On Wed, 2004-04-14 at 09:42, Darrell Blake wrote:
> What defines a RAID card then? According to the description it says it 
> has a RAID controller and supports RAID0 and RAID1.

Yeah, but it's done in software. That makes it no better in real terms
than any other additional IDE controller; Linux does software RAID
natively anyway, and it's usually faster than proprietary software RAID
(at least, it was last time I looked). 

The only hardware RAID cards I know of are the 3ware ones, but you're
paying a lot more than a tenner for one of those.

>  > What's wrong with PATA?
> 
> By PATA do you mean ATA133 and such? If so then the reason I'm looking 
> at going for an SATA drive is because it's supposed to be taking over. 
> My motherboard doesn't have support for SATA so I'm kind of future 
> proofing myself by getting an SATA drive.

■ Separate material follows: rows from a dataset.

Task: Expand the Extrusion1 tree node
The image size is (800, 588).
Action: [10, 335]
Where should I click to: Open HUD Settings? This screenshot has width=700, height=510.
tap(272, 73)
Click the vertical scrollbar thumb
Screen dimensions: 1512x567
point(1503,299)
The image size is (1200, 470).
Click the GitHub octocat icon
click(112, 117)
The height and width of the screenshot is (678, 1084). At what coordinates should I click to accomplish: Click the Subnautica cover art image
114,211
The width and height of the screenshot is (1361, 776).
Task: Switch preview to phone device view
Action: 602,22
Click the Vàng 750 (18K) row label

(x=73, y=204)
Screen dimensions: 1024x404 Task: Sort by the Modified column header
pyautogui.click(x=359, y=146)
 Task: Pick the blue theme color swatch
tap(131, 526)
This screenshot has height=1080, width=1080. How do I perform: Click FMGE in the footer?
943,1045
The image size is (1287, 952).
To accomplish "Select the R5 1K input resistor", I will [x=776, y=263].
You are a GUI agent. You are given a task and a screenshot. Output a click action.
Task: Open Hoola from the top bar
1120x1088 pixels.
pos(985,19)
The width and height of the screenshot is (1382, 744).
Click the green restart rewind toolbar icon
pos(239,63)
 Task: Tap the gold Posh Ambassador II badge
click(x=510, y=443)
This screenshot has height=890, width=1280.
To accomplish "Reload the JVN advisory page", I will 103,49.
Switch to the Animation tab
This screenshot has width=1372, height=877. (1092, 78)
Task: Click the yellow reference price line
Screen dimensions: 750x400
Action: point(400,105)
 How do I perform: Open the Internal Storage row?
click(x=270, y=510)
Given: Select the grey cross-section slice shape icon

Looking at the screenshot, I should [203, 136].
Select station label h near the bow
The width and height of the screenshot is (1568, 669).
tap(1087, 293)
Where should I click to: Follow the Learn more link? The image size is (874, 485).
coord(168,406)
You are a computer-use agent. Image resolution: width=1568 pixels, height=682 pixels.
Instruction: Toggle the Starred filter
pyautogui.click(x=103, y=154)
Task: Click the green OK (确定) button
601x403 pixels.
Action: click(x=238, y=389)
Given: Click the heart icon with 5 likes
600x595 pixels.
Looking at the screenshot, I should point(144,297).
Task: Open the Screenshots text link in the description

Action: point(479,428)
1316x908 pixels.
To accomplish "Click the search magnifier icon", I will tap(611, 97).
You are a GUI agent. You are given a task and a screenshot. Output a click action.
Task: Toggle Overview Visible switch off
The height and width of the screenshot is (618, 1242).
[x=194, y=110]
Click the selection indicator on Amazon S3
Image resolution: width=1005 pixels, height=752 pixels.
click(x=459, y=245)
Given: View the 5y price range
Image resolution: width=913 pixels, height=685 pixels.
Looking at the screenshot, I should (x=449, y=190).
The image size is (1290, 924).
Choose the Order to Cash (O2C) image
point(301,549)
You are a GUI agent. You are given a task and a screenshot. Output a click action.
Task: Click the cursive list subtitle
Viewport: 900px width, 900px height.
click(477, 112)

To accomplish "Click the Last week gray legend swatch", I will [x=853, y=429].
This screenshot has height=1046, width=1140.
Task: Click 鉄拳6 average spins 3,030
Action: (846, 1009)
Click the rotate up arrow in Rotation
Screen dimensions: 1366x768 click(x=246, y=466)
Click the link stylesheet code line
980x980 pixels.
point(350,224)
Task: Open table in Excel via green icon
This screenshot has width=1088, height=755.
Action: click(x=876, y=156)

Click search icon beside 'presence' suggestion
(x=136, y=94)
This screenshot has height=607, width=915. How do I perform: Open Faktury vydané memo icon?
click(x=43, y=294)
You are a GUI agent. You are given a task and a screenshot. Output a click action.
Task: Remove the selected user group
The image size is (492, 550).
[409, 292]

To be honest, I'm always extremely doubtful of 'future proofing'
hardware.

If the £15 or so you save not buying a controller can be put toward a
faster PATA drive, I would go for that option. Or, get more disk space
if speed isn't important. SATA is new, the current hardware isn't great,
the support is rubbish, and having to boot off of secondary IDE systems
(cards, whatever) is always a pain - I used to do it. If the mainline
kernel doesn't have support for it, for example, you can always
recompile one that has, but once you move your main HD onto that
secondary controller if anything goes wrong you're basically screwed.

Cheers,

Alex.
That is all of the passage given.